Pritchard also admits to being a kidnapper. Lientje Brilleslijper, a talented Jewish dancer and singer, was in hiding with her husband, her two-year-old daughter Kathinka, and other members of her family. When their house was surrounded by the SS, Lientje pretended to have a fit, hoping that after the Nazis arrested her they would not trust her with her daughter. The ruse worked—Kathinka was taken to the home of a local doctor. The next day, the SS tried to get Lientje to talk by threatening to bring in Kathinka and torture her. A friend alerted Pritchard, asking her to steal the little girl before the Germans did. Once again, Karel Poons insisted on helping out. He and Pritchard went to the home where Kathinka was being held. While Poons distracted the doctor and the guard at the front door, Pritchard ran in the back door. “Fortunately, Tinka was already dressed,” recalled Pritchard. “I grabbed her, ran down the stairs, put her on the back of my bike and pedaled off.”
Pritchard said she learned that people can’t be tidily divided into victims, rescuers and bystanders. For example, some bystanders helped, she says, by not telling on people in hiding. Others might not have been imaginative or bold, but they helped if asked to do so. A farmer knew that she was hiding children, although they never spoke about it. Every day he left her extra milk.
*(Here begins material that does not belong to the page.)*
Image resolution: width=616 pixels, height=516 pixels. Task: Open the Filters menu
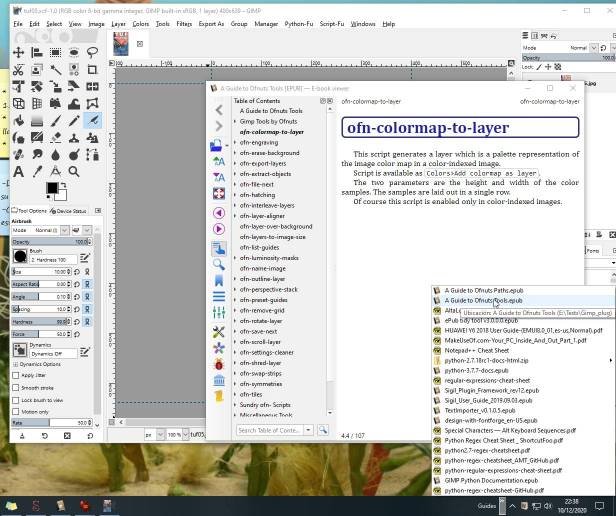pos(184,23)
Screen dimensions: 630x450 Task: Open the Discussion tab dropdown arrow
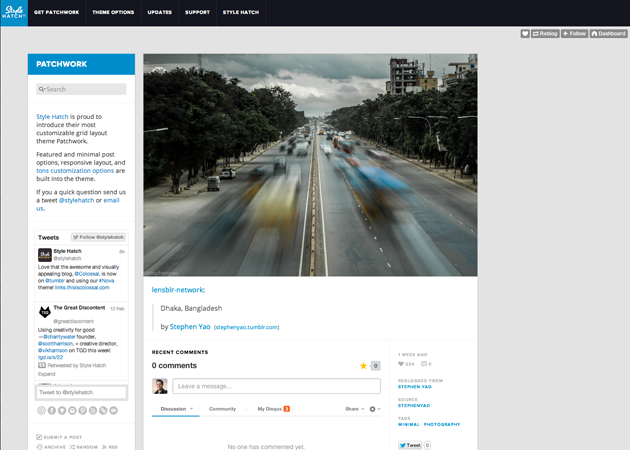click(191, 409)
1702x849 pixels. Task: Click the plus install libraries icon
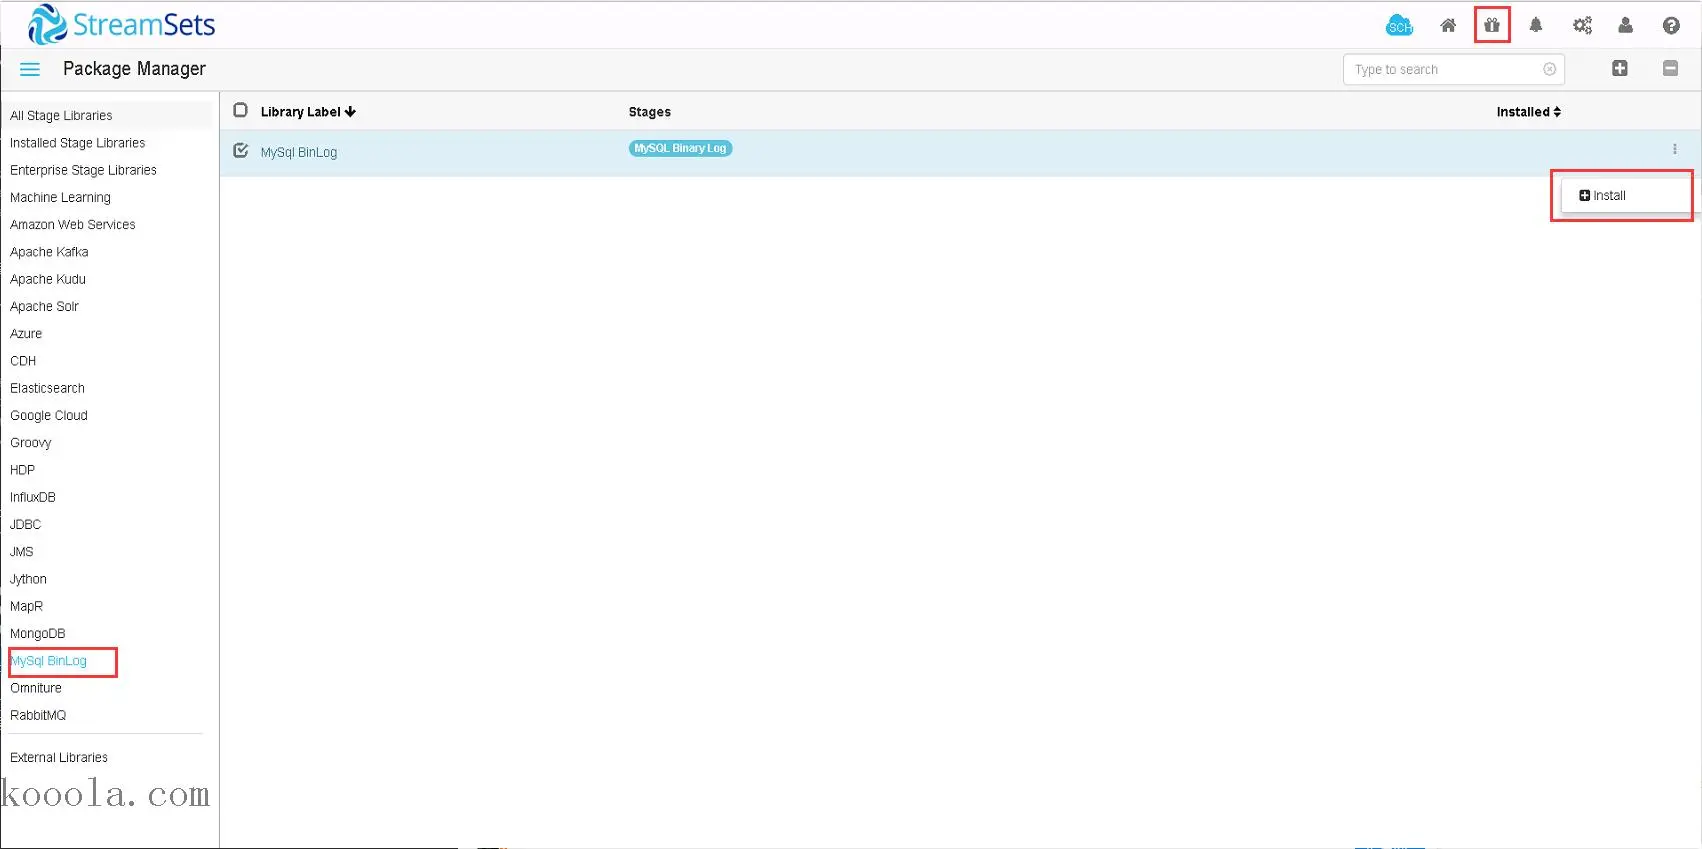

Even German soldiers came to Pritchard’s aid near the end of the war. Pritchard bicycled north in search of food, loaded down with family silver. She successfully bartered with some farmers. On her way back home German soldiers stopped her. Exhausted and frustrated, Pritchard lost her temper. She told them what she thought of the war and of the way the Jews were being treated. Others tried to shut her up, knowing that people had been killed for lesser offenses. But Pritchard couldn’t stop. She was detained overnight, and the next morning two soldiers came to her. She expected to be killed. Instead they put her in a truck, along with her bike and the food she had bartered for, and drove her to safety.
Today Pritchard lives in a farmhouse in rural Vermont. She and her late husband, Tony, raised three sons, who all work in the helping professions. Throughout her life Marion Pritchard has continued to be a formidable advocate for children, first as a social worker and then as a practicing psychoanalyst. Erica and Kathinka survived the war and went on to lead fulfilling lives. Pritchard is still in touch with both of them today.
Israel made Marion Pritchard an honorary citizen in 1991. At Yad Vashem, Israel’s memorial to the Holocaust, she is among those designated as Righteous Gentiles.